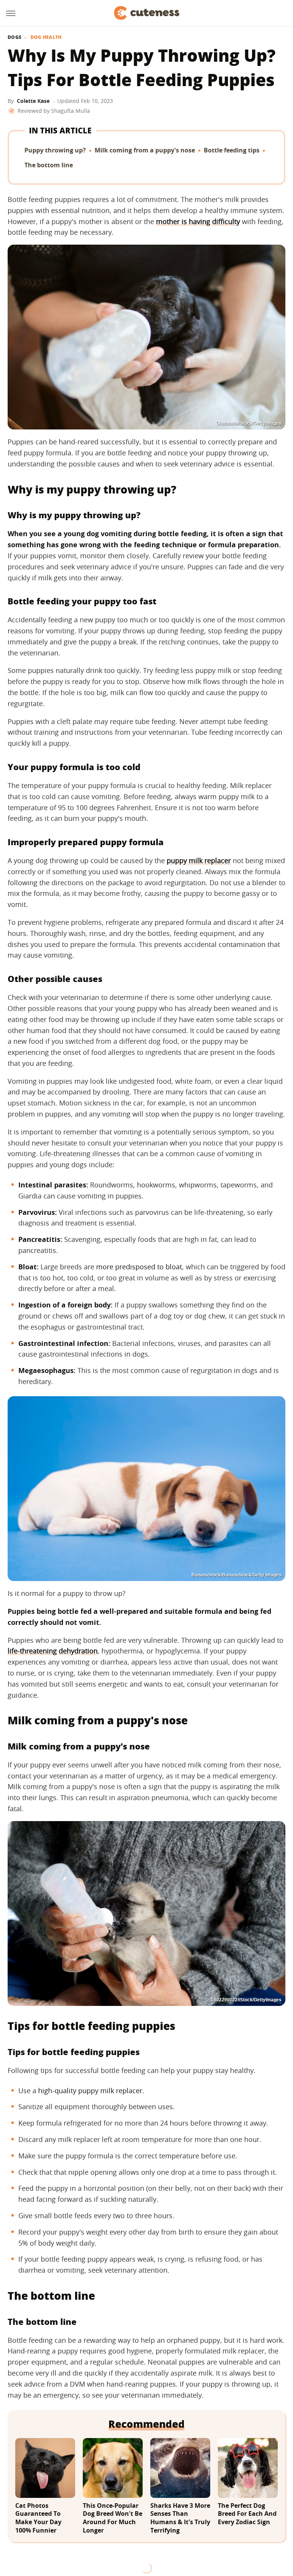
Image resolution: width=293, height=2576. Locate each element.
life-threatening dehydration (53, 1650)
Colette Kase (33, 100)
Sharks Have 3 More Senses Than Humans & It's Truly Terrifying (180, 2518)
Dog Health (46, 37)
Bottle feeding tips (231, 150)
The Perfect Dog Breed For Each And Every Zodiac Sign (247, 2514)
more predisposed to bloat (139, 1266)
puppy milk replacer (199, 860)
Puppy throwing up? (55, 150)
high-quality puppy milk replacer (90, 2090)
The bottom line (48, 165)
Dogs (14, 37)
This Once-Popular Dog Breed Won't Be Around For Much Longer (112, 2518)
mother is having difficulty (198, 221)
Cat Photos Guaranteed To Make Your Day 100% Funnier (38, 2518)
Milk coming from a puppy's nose (145, 150)
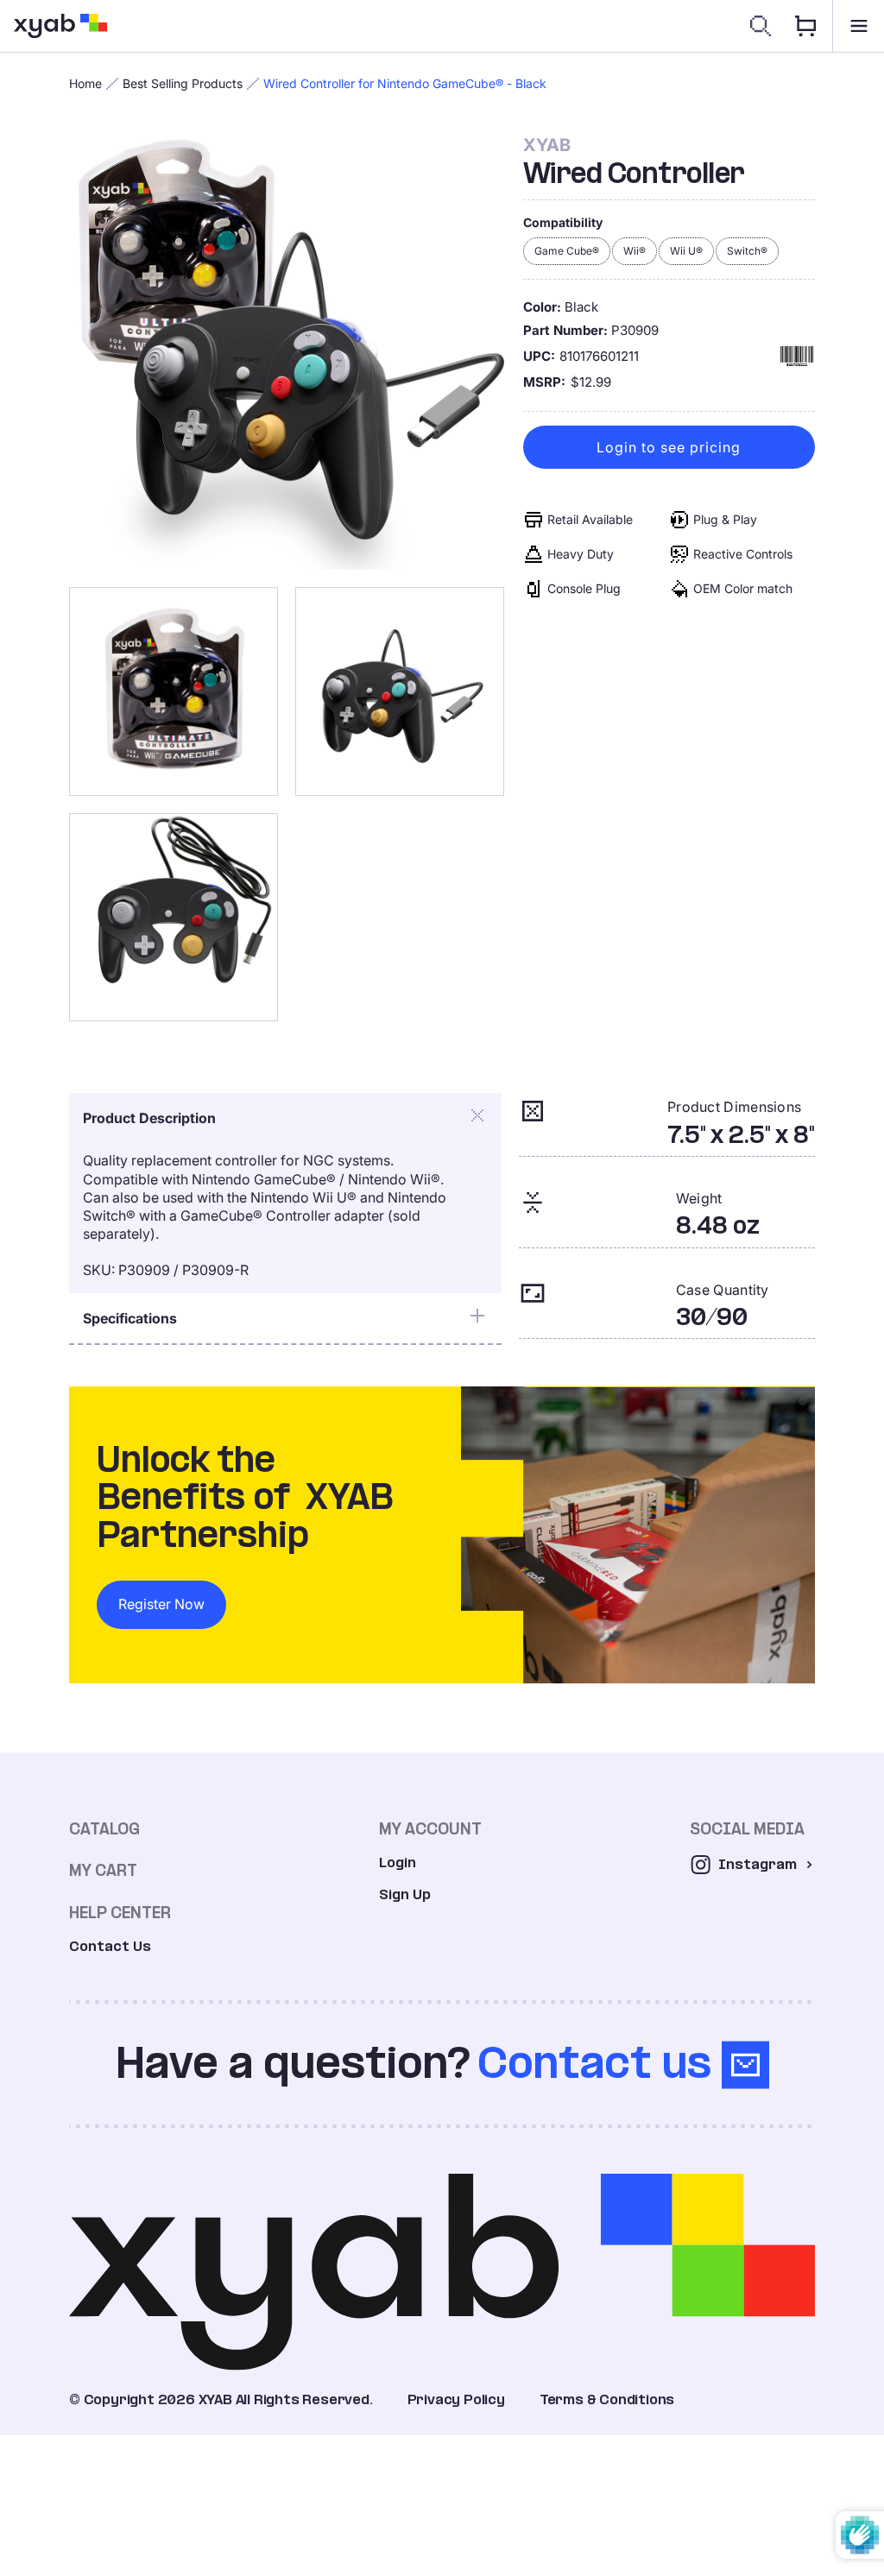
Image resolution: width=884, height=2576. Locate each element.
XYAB (547, 145)
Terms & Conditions (607, 2399)
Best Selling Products (183, 83)
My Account (430, 1829)
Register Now (161, 1604)
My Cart (103, 1870)
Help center (120, 1913)
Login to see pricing (669, 447)
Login (397, 1862)
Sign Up (405, 1894)
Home (85, 83)
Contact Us (110, 1946)
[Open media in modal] (286, 352)
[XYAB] (60, 26)
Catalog (104, 1829)
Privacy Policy (456, 2399)
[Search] (760, 26)
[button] (858, 26)
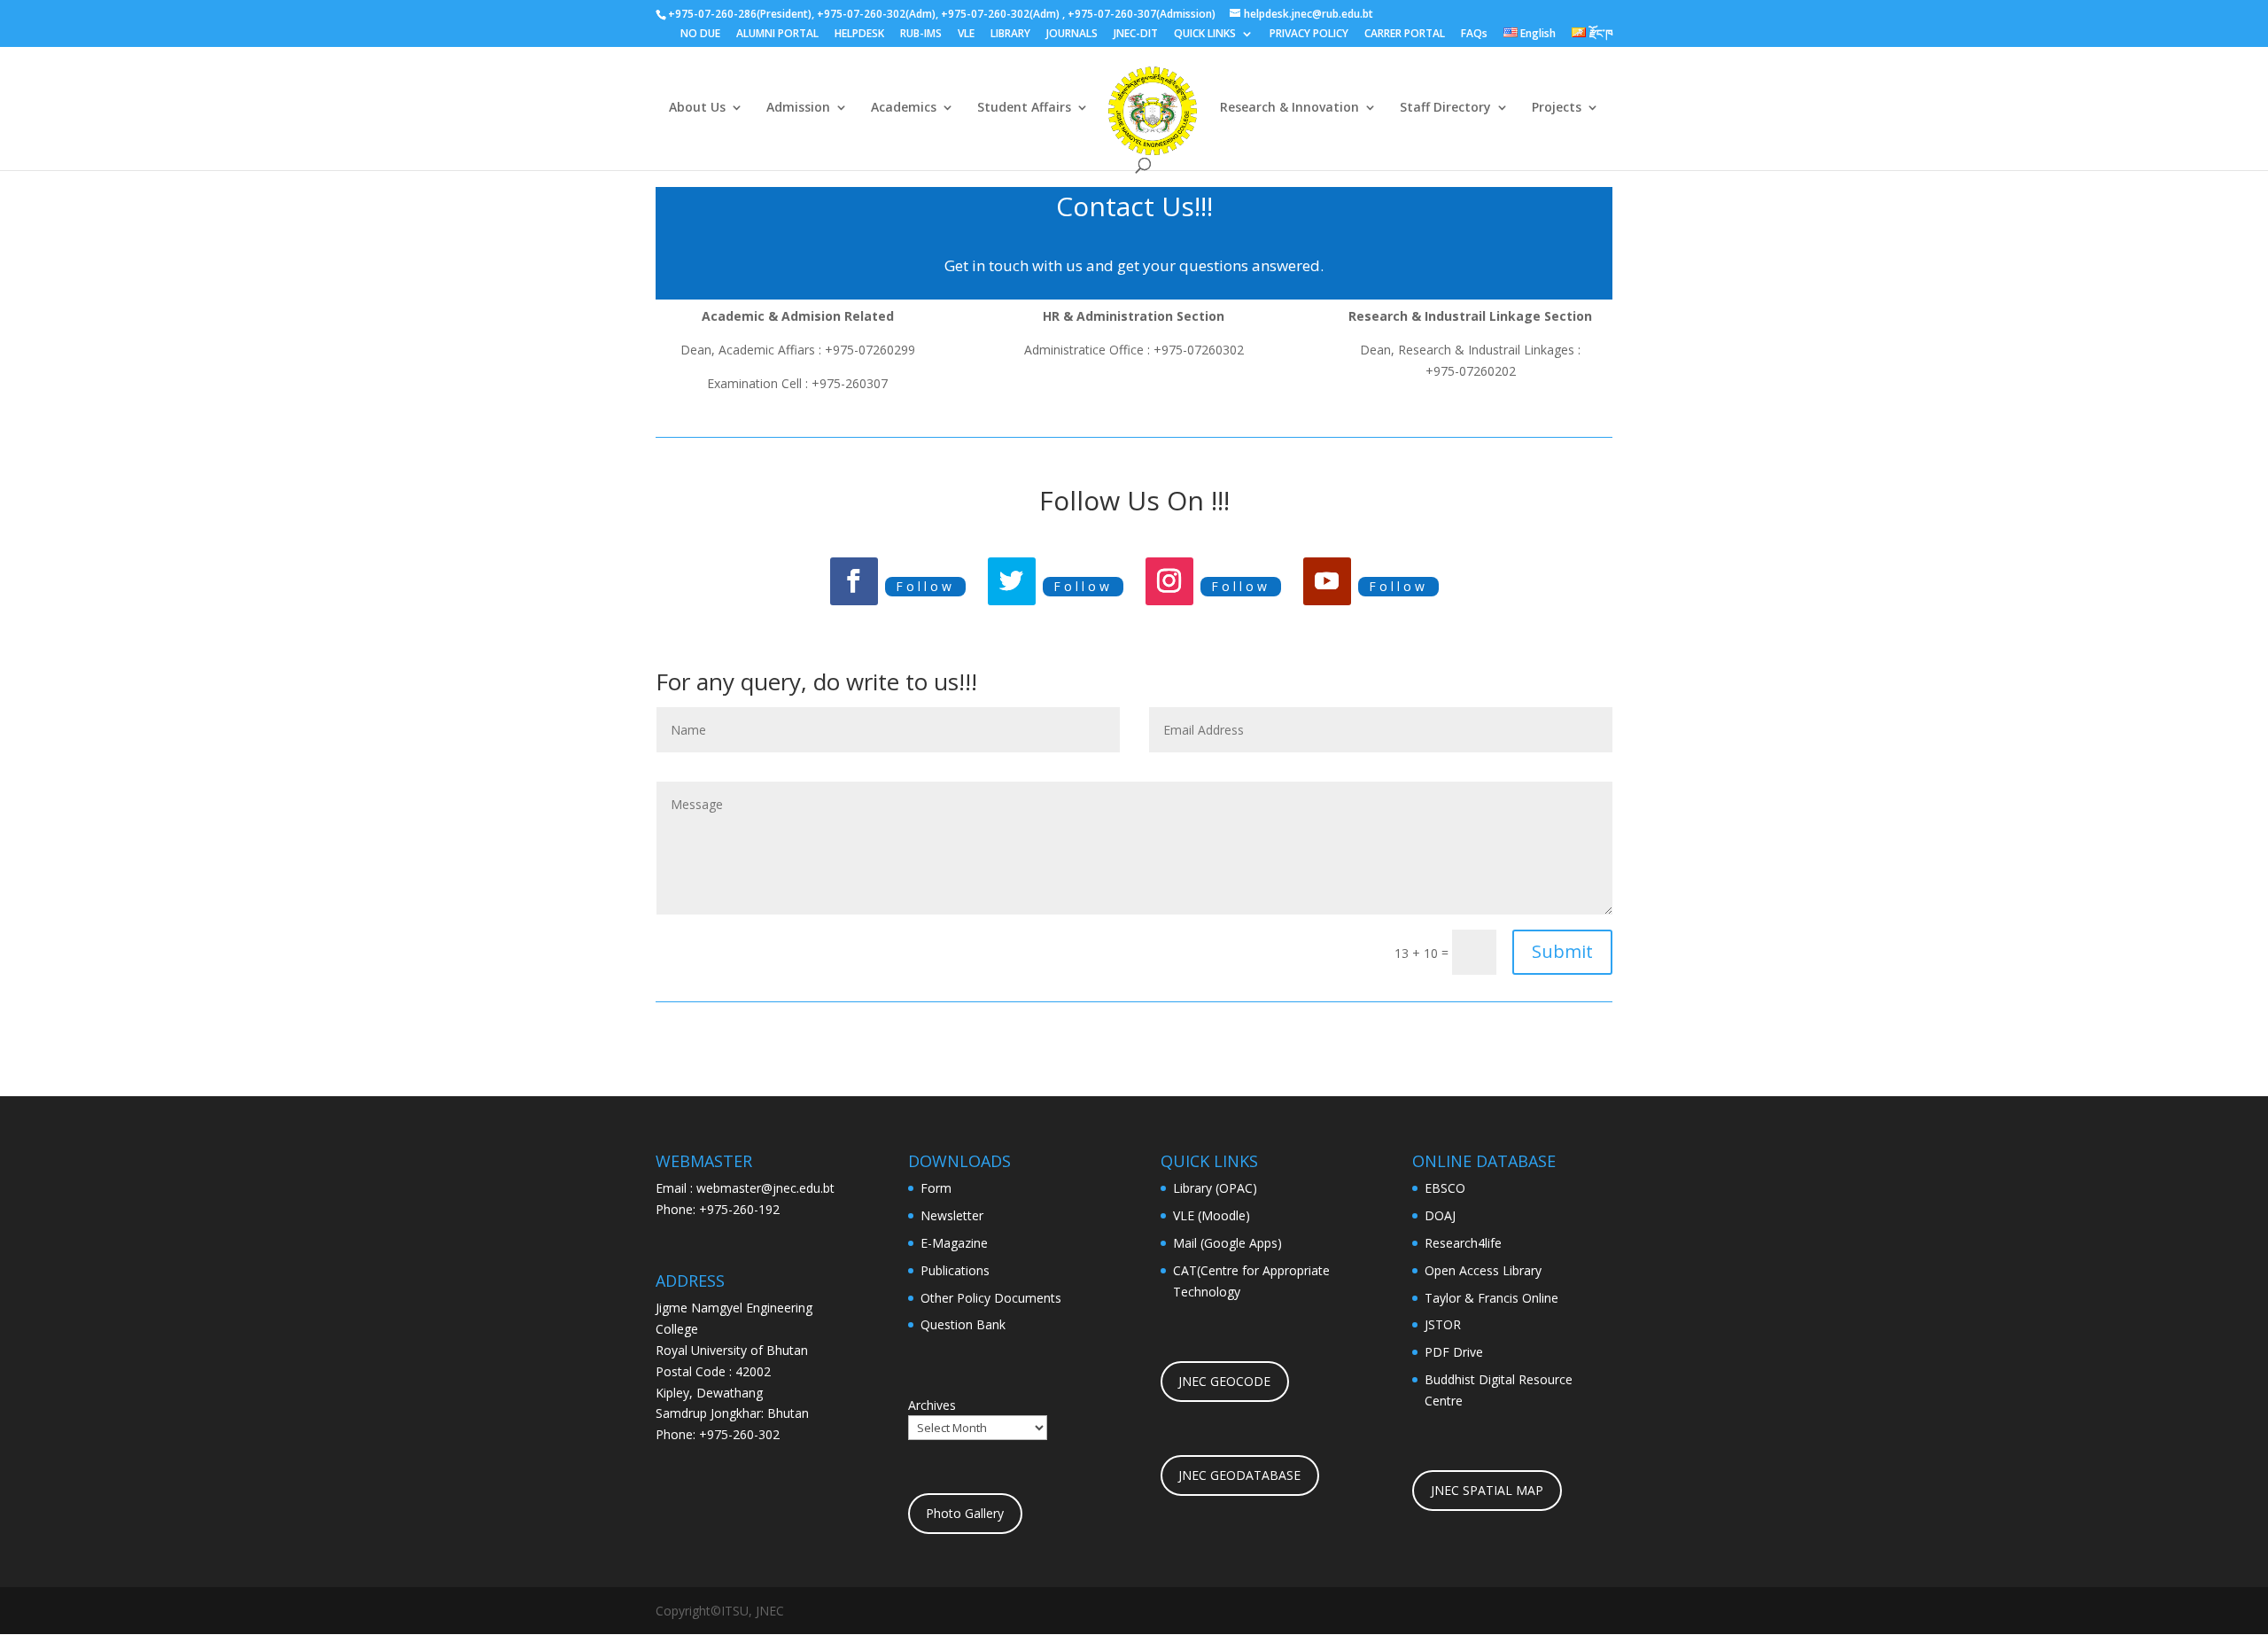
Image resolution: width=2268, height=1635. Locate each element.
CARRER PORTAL (1404, 34)
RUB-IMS (921, 34)
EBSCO (1445, 1188)
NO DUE (700, 34)
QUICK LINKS (1205, 34)
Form (935, 1188)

=-=-=

_Exercise details_
Except for the pictures, return every line of the material exactly.

_Response_
Image resolution: width=293, height=2576. Locate each element.
life-threatening dehydration (53, 1650)
Colette Kase (33, 100)
Sharks Have 3 More Senses Than Humans & It's Truly Terrifying (180, 2518)
Dog Health (46, 37)
Bottle feeding tips (231, 150)
The Perfect Dog Breed For Each And Every Zodiac Sign (247, 2514)
more predisposed to bloat (139, 1266)
puppy milk replacer (199, 860)
Puppy throwing up? (55, 150)
high-quality puppy milk replacer (90, 2090)
The bottom line (48, 165)
Dogs (14, 37)
This Once-Popular Dog Breed Won't Be Around For Much Longer (112, 2518)
mother is having difficulty (198, 221)
Cat Photos Guaranteed To Make Your Day 100% Funnier (38, 2518)
Milk coming from a puppy's nose (145, 150)
Image resolution: width=884, height=2576. Locate each element.
XYAB (547, 145)
Terms & Conditions (607, 2399)
Best Selling Products (183, 83)
My Account (430, 1829)
Register Now (161, 1604)
My Cart (103, 1870)
Help center (120, 1913)
Login to see pricing (669, 447)
Login (397, 1862)
Sign Up (405, 1894)
Home (85, 83)
Contact Us (110, 1946)
[Open media in modal] (286, 352)
[XYAB] (60, 26)
Catalog (104, 1829)
Privacy Policy (456, 2399)
[Search] (760, 26)
[button] (858, 26)
Image resolution: width=2268, height=1635. Locate each element.
CARRER PORTAL (1404, 34)
RUB-IMS (921, 34)
EBSCO (1445, 1188)
NO DUE (700, 34)
QUICK LINKS (1205, 34)
Form (935, 1188)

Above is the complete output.